There’s some layering even within this simile. The secrets are sedentary. The peach pits are in your gut. This isn’t quite personification (people at office jobs are sedentary, but non-human things can be too.) Still, secrets aren’t usually described this way. And peach pits aren’t usually in your gut. Unless you swallow them, I suppose.
But there’s something so evocative about this. Especially if you listen to the lyrics as they’re sung. The note sinks at the word “gut.” You can almost feel it sitting there. The secret, the peach pit, the stone. Something heavy and small, inside you.
But then—in the middle of a comparison, then!—“Locked away like jam jars.”
Another simile. Within a simile. But what is being compared to what?
On the face of it: the peach pits are like jam jars.
Or: the secrets (which are like peach pits) are also like jam jars.
What?!
And these jam jars are locked away. As opposed to, you know, the ordinary jam that you keep in your fridge until it inevitably molds.
Or maybe like those kind of jam jars too.
The purist would say that such a comparison is sloppy. You’re mixing one comparison with the other, possibly comparing the comparison—which is not just confusing but confused.
However.
The movement between these comparisons gets me every time.
I feel the sink of the secret into my gut, the note that drops like an unintentionally swallowed peach pit.
And then I see those rows of jam jars—which have to be peach jam; they just have to be—glowing on a shelf.

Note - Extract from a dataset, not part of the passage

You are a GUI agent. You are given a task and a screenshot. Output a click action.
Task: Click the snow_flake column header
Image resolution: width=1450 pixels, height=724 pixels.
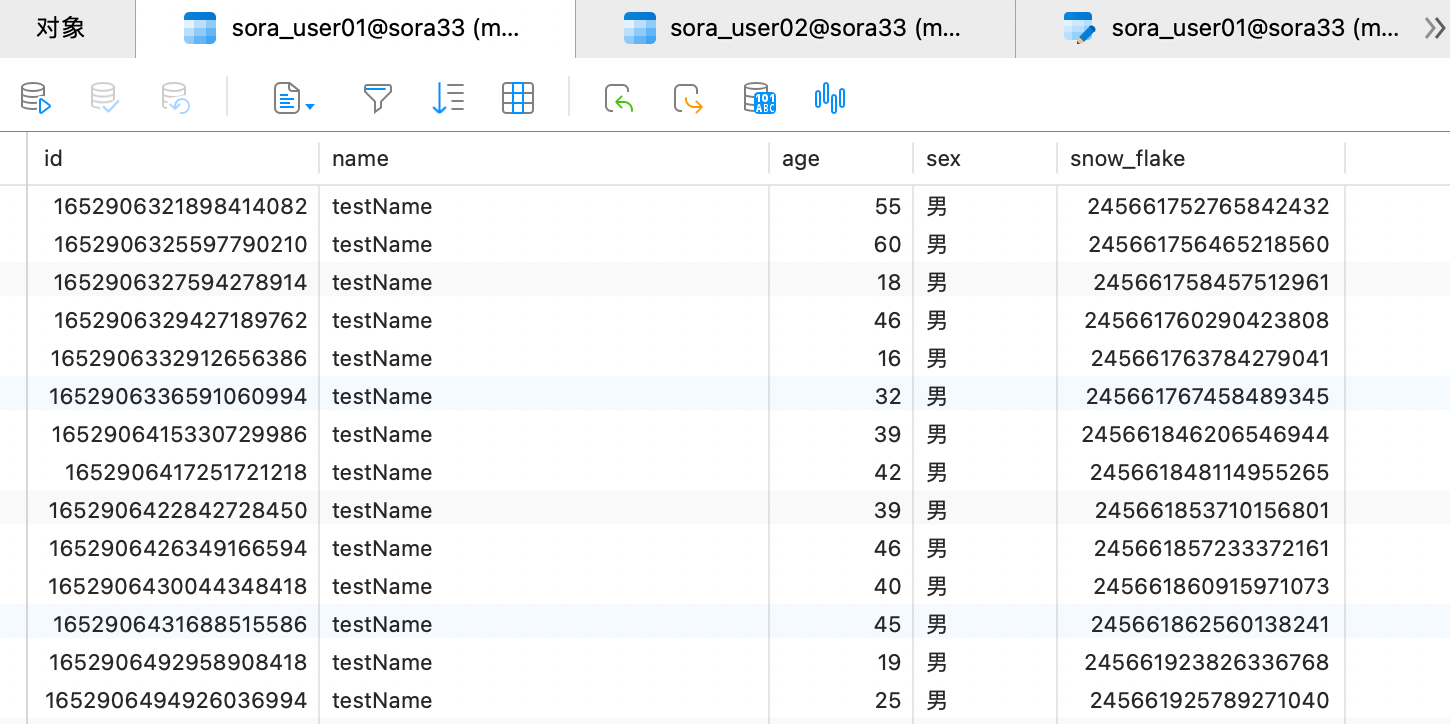pos(1127,158)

I see (specifically, subjectively) the rows of peaches that my roommate preserved in mason jars one August and that sat atop the wooden spice rack in the kitchen for over a year, because no one was sure if they were safe to eat. They glowed when the sun came through the window. They lit up, orange through glass.
The line continues: “in the cellar of your heart.”
We’ve moved from the gut to the heart, from that pit of discomfort to the organ associated with love, longing, ache.
So incredibly mixed. Bodily locations, comparisons, everything.
But aren’t feelings always this mixed? This odd?
The jam jars are “waiting to be tasted and ultimately wasted.”
Never mind that the peaches have already been tasted, the pits stripped of their fruit, either consumed or turned to jam. There’s a second waiting, where these jars sit and preserve and waste too. Or are opened and tasted, in all their sweetness.
I can’t fully explain everything that goes through my mind when I hear this part of the song. Except that the mixing of simile is exactly what makes the feeling. A straightforward comparison wouldn’t do it.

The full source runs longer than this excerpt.